Wiles did not have reason to like this last human remnant of the Cutts called Eugene but, not being able to put his finger on it, he trusted him. This was despite the outlandish tales that Wiles forced from him.
Cutt was shamefaced to learn that the house had not shaken off its troubles, following the departure of he whose ancestors had set it all in motion in the first place. He should have come clean at the outset. He murmured behind his hands so Wiles could not catch it all.
"I thought us Cutts were the only ones to be cursed by the Infinite Cuckoo..." Eugene touched his temples, as if to say he had the bird in there anyway, to forgive himself talking poppycock. "Yes, I must tell you all. I should have told you before you instructed your solicitors yes, I will explain myself, sir, not before time, as you say ... yes, yes, you have the right to know, I'm so very sorry. I don't know where to begin..."
The dawn chorus in London comes even sooner than that in the country, and for a time Cutt's voice was hindered by the many parkland squawks.
"Yes, I'll try to begin ... the first of the Cutts made a pact with the Core of our earth. He called up the power of the Core ... the legend goes that there is an unholy force at the centre of the earth, a knot of stone needing sustenance. A sick force..."
Wiles winced as he felt his own stomach crawl towards his throat. His toes curled, for the ground shook with the passage of a tube train.
"The core lusts for everything, to be the core of nothing, if you see ... well, legend, true, but my ancestors died for it. The Core feeds on humanity, on mineral, on anything.

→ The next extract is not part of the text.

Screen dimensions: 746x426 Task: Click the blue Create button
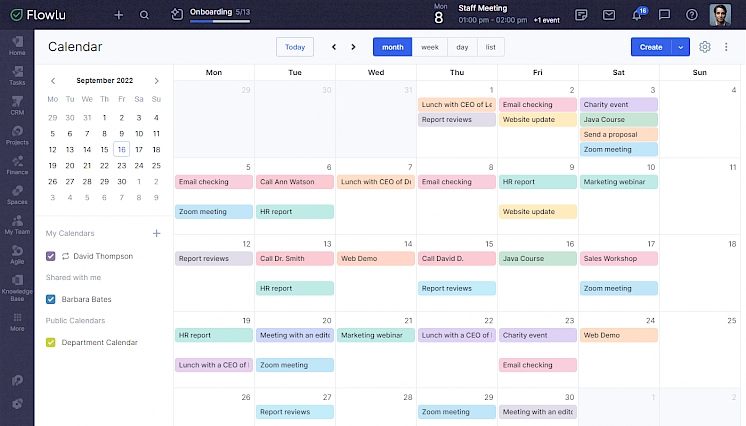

Soaking them down through the white stone of the earth's inner crust, to the curdling oceans of cream. The story goes that it has allies amongst humanity, like my original forebear, and it has given birth to its own allies, to provide food for it, such as the Infinite Cuckoo..." Again he lightly touched his temples.
Wiles complained to himself that ghosts he could even barely begin to believe in ... but this was undreamable!
"I tend to agree with you and, seeing you here, has persuaded me that the mystery must finally be solved. The curse of the House of Cutt must be lifted, it's my obligation."
Breakfast was stony silent, for they were in communion. Wiles envisioned a chaos that gave birth to the cosmos. He saw the Core sucking in all in its path, firstly things on the earth, then the earth itself, turning it inside out as it were. Then gobbling the rest of the universe.
Out of the Core came life, space and time, and now it was lusting for its original nature, God to Dog without passing Go. No wonder his mind raced out of control, in paradoxicons of fear and awe. But hardly more than sub-intellectual concepts ... hardly a solution for Cutt House!
***
They travelled across the wild marshes, late in the afternoon. The flatness was so vast, only broken by an odd malformed tree, Wiles chuckled at ideas that God must have entered a horizon-throwing competition when creating this part of the world, and had won it hands down. The first glimpse of the house was a travesty of such fennish nothingness.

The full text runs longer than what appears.